On the other hand, broadcast networks experienced a 13% decline in ad spend around sports programming, largely due to the lack of Olympic trials and the move of the PGA Championship back to August. Those shifts more than offset the extra $25 million Univision brought in due to the Copa Oro 2017 CONCACAF.
As for entertainment primetime ad spending, ABC was up 25%, NBC was up 12% and CBS was up 5%, but FOX was down 9%, resulting in a cumulative 10% increase across the day part. ABC's boost came partly from increased spending for “The Bachelorette,” up 65%. CBS’s was mostly thanks to “Big Brother,” up 30%, and NBC’s growth stemmed from “American Ninja Warrior,” up 41%.

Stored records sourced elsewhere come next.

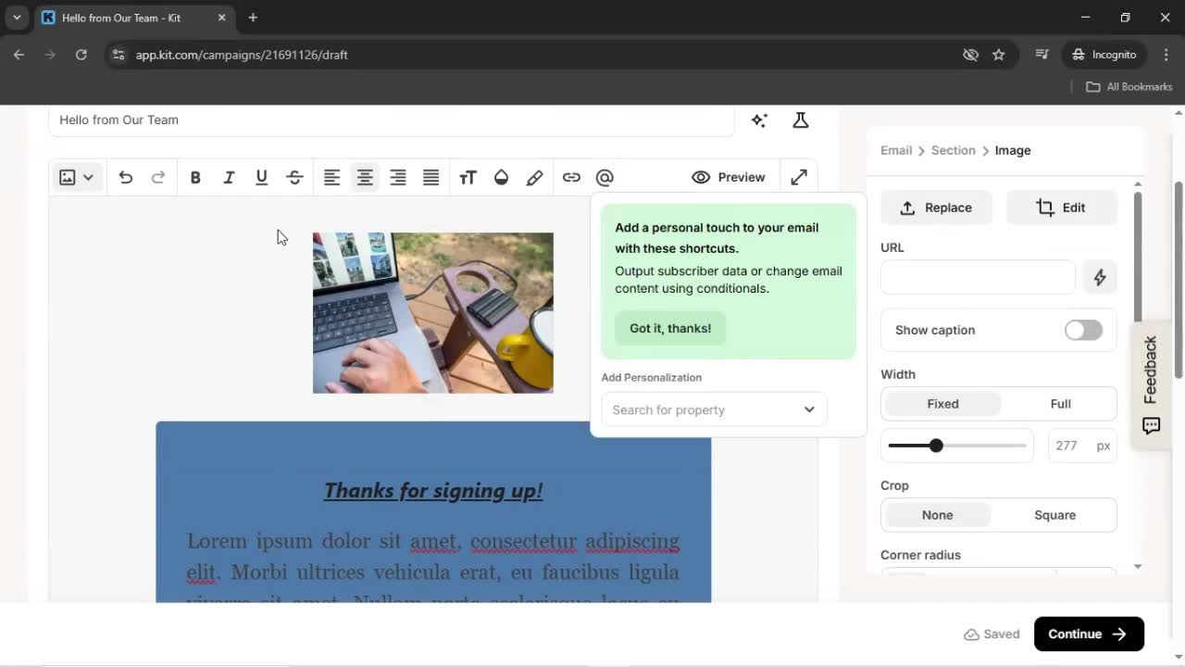Click the justify alignment icon
Screen dimensions: 1185x667
tap(430, 177)
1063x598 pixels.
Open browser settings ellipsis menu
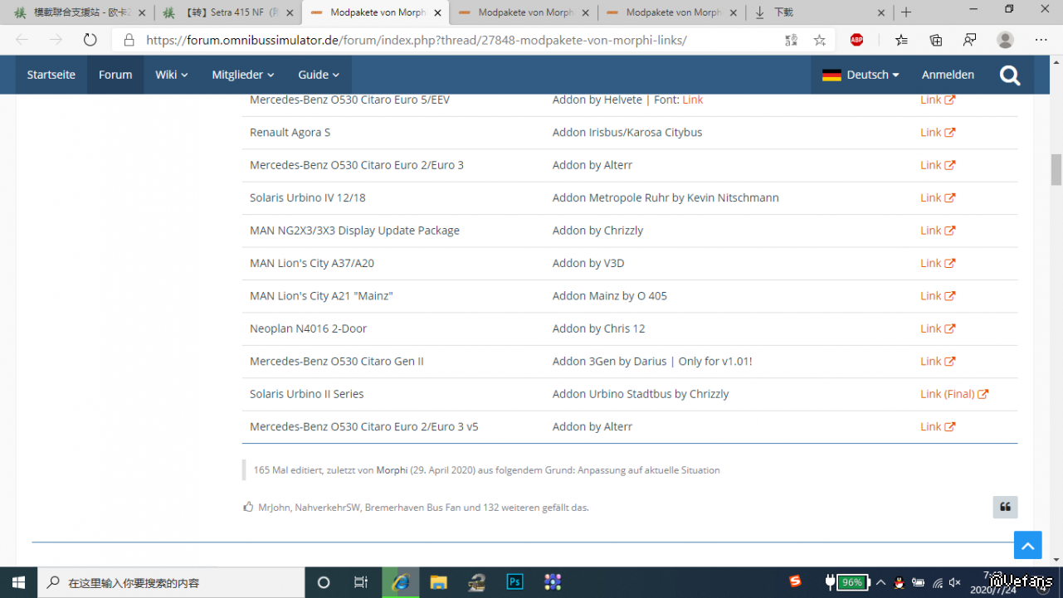tap(1041, 40)
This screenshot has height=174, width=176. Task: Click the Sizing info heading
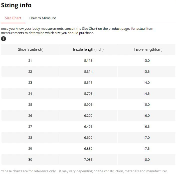pyautogui.click(x=16, y=5)
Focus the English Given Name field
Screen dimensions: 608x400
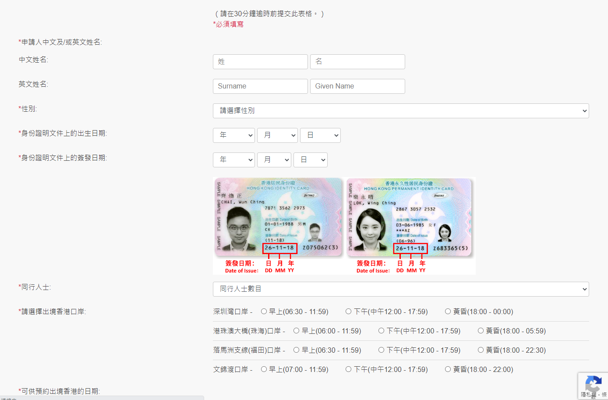(357, 86)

Ad spend across MSNBC, FOX News and CNN was up 11%, with growth for all networks lower than last year since the DNC and RNC conventions both took place in July last year.
“The fact that cable news is still increasing as we're now comparing YoY to prominent election months, is quite telling that this trend might be here to stay,” wrote SMI.
Among cable networks, HGTV rose 7% in July and E! rose 9%, while WE Tv dropped 8% and The Travel Channel dropped 20%. Food Network declined 11%.
“Despite national TV ratings challenges, the ad market opened the second half of the year with a real bang. Social and Premium Video remain the powerhouses of the digital sector and, after some weak performances in recent months, Prime Time Entertainment has come storming back, which will be an enormous relief to the major networks,” said James Fennessy, CEO of Standard Media Index, in a statement. “We continue to see major advertisers, like Unilever, return to the highly trusted medium of national TV at the expense of nonpremium digital video. We expect this trend to continue as the networks strengthen their digital offerings and brands continue to question viewability and environment on nonpremium platforms.”